**Aim:** Show every line in the items below that contains the word "coordinates", copying each line in full. Case counts.

Word and item position data:
· · · ·
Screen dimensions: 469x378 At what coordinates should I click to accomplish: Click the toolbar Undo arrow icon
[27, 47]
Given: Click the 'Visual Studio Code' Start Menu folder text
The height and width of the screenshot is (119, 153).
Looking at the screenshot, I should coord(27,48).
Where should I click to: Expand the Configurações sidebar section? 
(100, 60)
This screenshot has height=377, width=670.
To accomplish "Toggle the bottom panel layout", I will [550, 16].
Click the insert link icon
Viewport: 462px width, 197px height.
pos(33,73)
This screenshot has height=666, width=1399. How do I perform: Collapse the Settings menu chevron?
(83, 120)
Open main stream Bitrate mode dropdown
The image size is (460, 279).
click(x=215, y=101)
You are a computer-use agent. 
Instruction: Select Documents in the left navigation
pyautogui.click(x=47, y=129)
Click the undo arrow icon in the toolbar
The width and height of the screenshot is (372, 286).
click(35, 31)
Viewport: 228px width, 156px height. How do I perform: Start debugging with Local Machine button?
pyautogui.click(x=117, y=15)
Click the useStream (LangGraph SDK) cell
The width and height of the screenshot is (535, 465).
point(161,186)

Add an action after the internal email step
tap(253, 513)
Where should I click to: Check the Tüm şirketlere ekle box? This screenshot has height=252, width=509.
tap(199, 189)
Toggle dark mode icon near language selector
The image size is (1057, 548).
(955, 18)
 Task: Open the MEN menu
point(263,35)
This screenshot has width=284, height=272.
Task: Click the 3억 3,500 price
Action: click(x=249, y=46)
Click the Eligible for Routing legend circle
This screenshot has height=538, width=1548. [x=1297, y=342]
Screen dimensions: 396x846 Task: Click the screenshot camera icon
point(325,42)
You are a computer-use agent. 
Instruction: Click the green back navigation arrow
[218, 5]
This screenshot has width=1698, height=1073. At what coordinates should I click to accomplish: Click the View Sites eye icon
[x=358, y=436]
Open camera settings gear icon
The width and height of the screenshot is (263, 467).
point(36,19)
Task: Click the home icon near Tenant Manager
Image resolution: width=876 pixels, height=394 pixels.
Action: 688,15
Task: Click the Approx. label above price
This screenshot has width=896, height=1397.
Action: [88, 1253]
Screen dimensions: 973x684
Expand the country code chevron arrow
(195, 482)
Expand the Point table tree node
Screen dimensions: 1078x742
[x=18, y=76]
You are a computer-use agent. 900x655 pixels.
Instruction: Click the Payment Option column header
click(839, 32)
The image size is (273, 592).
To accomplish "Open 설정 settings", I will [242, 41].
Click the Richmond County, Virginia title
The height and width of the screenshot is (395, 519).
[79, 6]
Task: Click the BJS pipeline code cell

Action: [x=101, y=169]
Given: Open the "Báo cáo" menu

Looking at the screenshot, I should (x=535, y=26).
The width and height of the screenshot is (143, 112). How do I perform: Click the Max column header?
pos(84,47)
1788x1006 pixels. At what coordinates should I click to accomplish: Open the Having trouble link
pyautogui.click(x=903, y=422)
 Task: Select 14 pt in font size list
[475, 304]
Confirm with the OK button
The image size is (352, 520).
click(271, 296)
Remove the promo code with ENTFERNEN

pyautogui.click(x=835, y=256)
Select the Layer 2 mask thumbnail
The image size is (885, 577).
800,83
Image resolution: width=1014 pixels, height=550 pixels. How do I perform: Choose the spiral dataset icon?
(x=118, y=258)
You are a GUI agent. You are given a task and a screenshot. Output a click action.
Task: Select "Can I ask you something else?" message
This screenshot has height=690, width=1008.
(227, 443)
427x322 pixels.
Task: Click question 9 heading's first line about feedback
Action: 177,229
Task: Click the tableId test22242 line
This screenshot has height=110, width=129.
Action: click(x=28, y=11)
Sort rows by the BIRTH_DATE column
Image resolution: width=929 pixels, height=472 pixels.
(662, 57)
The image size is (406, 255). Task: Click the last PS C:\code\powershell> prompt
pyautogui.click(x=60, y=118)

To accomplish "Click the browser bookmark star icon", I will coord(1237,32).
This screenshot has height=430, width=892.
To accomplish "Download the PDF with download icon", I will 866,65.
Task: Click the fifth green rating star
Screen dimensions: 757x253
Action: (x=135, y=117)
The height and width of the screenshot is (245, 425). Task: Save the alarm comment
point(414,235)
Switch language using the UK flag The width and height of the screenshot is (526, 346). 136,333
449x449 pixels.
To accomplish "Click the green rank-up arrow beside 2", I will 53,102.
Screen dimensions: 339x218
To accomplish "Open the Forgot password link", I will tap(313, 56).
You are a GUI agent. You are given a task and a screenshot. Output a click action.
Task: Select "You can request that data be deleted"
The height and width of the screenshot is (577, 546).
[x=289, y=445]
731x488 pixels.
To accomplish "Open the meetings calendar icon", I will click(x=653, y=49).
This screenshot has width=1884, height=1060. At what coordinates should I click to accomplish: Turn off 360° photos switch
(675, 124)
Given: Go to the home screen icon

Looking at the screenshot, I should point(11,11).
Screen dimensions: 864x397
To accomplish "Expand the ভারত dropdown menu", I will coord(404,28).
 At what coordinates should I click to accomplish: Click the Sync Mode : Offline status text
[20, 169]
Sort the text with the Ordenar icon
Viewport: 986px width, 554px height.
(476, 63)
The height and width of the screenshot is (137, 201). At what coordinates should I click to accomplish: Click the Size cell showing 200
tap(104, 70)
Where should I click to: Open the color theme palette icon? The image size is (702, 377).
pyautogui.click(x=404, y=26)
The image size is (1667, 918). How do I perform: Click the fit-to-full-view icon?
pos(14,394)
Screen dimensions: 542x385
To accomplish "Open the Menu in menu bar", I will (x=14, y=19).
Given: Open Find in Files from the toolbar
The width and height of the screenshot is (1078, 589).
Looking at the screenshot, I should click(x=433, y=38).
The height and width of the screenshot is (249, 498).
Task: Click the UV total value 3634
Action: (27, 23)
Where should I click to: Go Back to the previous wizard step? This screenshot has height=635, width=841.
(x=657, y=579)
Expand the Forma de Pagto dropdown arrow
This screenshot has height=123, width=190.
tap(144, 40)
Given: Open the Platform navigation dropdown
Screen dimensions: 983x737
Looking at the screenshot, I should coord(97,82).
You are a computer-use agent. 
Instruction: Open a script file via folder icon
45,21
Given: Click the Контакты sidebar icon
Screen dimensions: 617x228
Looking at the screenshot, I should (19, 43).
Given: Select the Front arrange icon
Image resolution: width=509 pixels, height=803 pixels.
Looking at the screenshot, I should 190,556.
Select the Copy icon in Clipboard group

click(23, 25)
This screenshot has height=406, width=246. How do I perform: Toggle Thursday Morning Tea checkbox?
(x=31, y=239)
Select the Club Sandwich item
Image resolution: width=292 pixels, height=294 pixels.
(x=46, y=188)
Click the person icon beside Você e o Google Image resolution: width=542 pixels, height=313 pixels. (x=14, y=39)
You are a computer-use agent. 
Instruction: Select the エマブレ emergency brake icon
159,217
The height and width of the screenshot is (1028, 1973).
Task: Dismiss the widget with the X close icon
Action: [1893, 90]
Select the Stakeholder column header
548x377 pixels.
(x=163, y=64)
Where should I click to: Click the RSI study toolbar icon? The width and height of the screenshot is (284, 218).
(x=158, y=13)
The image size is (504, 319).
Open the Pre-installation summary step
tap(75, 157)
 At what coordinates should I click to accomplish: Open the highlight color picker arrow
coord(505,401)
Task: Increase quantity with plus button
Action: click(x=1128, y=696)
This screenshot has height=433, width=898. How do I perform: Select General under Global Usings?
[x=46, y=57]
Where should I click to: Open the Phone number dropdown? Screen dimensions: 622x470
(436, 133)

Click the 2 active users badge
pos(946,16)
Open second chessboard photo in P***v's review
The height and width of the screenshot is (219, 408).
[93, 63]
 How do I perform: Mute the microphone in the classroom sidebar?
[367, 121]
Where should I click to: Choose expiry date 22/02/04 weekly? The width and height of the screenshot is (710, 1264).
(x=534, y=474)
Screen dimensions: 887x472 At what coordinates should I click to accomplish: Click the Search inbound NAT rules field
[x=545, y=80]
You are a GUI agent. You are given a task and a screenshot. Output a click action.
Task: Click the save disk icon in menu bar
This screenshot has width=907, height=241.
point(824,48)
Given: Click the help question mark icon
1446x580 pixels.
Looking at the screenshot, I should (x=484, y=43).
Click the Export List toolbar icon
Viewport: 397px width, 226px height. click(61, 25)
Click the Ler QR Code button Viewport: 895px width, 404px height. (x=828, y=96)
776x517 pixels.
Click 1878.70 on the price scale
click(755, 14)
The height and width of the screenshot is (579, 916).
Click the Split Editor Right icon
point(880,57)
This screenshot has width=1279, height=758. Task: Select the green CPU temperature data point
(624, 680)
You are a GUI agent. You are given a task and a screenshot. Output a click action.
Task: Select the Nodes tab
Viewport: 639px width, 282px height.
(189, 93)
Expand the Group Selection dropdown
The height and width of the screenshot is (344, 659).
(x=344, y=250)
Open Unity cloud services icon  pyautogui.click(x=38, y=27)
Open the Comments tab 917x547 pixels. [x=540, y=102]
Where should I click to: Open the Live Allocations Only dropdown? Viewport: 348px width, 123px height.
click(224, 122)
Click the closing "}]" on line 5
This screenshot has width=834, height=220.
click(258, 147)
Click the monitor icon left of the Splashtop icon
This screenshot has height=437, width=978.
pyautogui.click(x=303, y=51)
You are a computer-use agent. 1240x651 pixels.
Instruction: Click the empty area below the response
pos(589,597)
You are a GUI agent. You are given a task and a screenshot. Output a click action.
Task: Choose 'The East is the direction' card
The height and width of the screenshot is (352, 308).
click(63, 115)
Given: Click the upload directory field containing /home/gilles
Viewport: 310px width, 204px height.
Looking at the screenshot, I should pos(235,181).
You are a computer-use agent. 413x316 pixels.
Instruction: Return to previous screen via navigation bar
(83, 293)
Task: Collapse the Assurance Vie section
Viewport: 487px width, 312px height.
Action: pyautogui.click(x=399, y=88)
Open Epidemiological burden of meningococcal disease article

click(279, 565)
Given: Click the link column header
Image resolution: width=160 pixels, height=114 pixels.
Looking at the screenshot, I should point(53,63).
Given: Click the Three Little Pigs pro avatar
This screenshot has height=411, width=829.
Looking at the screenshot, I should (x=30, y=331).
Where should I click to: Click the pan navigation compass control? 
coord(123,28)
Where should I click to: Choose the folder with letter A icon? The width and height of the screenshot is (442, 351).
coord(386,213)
· · · ·
**Exercise output:**
Screen dimensions: 469x378 At what coordinates should I click to accomplish: Click the toolbar Undo arrow icon
This screenshot has width=1698, height=1073. At what coordinates should I click to accomplish: Click the View Sites eye icon
1788x1006 pixels. At what coordinates should I click to accomplish: Open the Having trouble link
This screenshot has width=1884, height=1060. At what coordinates should I click to accomplish: Turn off 360° photos switch
 At what coordinates should I click to accomplish: Click the Sync Mode : Offline status text
The height and width of the screenshot is (137, 201). At what coordinates should I click to accomplish: Click the Size cell showing 200
 At what coordinates should I click to accomplish: Open the highlight color picker arrow
Screen dimensions: 887x472 At what coordinates should I click to accomplish: Click the Search inbound NAT rules field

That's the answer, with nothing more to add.